A few days later, the iconic Megaphone photo that so perfectly captures the reality of recent America

A Black woman and a white woman started a DEI consulting firm that lucratively exploited the Starbucks Bathroom Racism Outrage for years. But then, the Upper Case–American wondered why she should split the profits equally with the lower-case American…

One of the major trends I’ve documented in recent years is how the Theory of Intersectionality has conquered people’s minds.

The basic assumption of contemporary America is, of course, that The Oppressed should be in charge. But the Theory of Intersectionality contends that black women, being black and being women, are Doubly Oppressed and thus should be Even More in Charge. Just think of all the amazing insights they must have come up with since 1619 that we don’t know about due to White Supremacy.

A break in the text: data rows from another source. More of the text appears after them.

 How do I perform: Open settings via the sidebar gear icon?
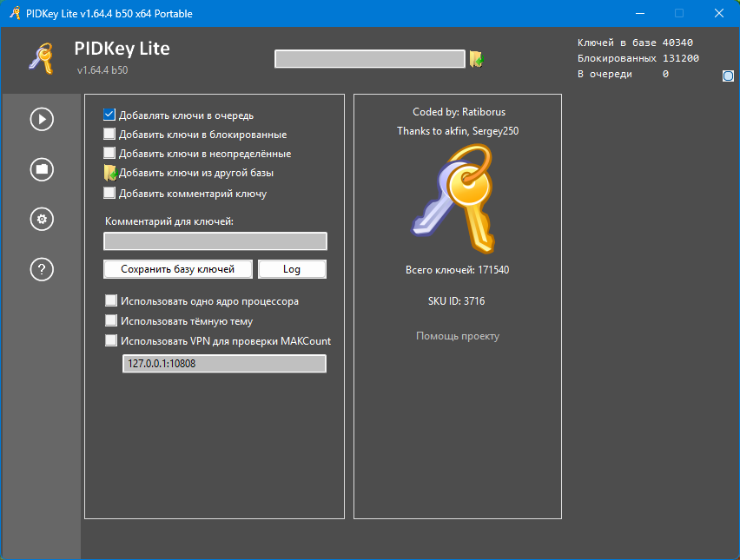coord(42,219)
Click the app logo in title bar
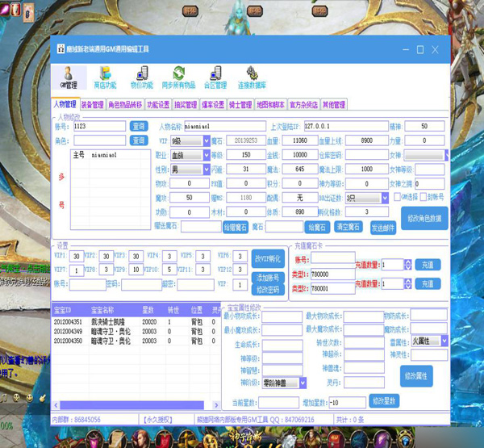Screen dimensions: 484x448 click(59, 50)
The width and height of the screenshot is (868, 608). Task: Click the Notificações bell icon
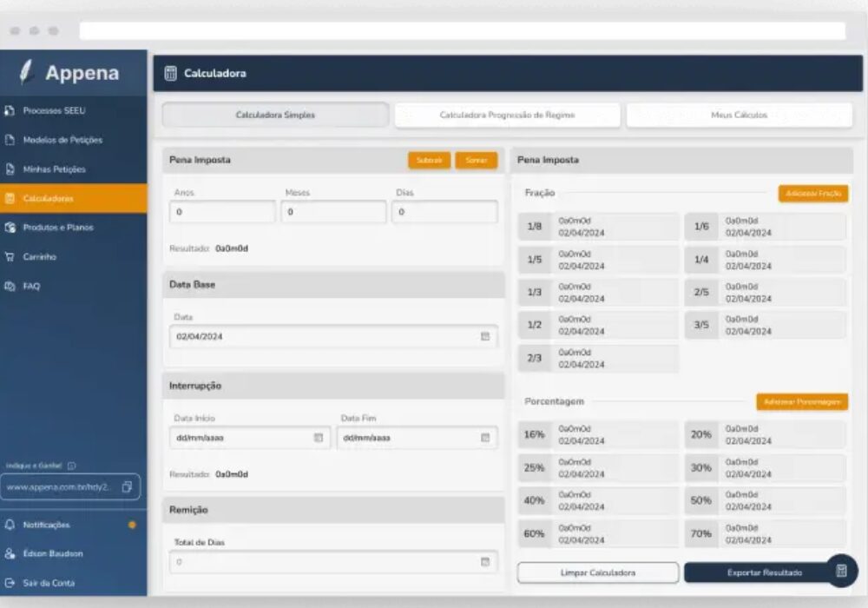10,525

From the Los Angeles Times news section:

A Black woman and a white woman went viral fighting racism. Then they stopped speaking to each other

Two women who witnessed two Black men arrested at Starbucks
… met when they witnessed two Black men arrested at a Philadelphia Starbucks. They became friends and launched an anti-racism nonprofit. Then things fell apart.

BY JAWEED KALEEM
NATIONAL CORRESPONDENT

MAY 17, 2023 3 AM PT

Few know the names Michelle Saahene or Melissa DePino. But millions have heard the beginning of their story.

They were witnesses at a Philadelphia Starbucks five years ago when two Black businessmen asked to use the restroom and a white barista called police, who led the men away in handcuffs.

“They didn’t do anything!” Saahene shouted as another customer recorded the confrontation.

Saahene and DePino didn’t know each other. But in their shock and anger, the two women started talking, and after DePino got a copy of the video, she conferred with Saahene before tweeting it out.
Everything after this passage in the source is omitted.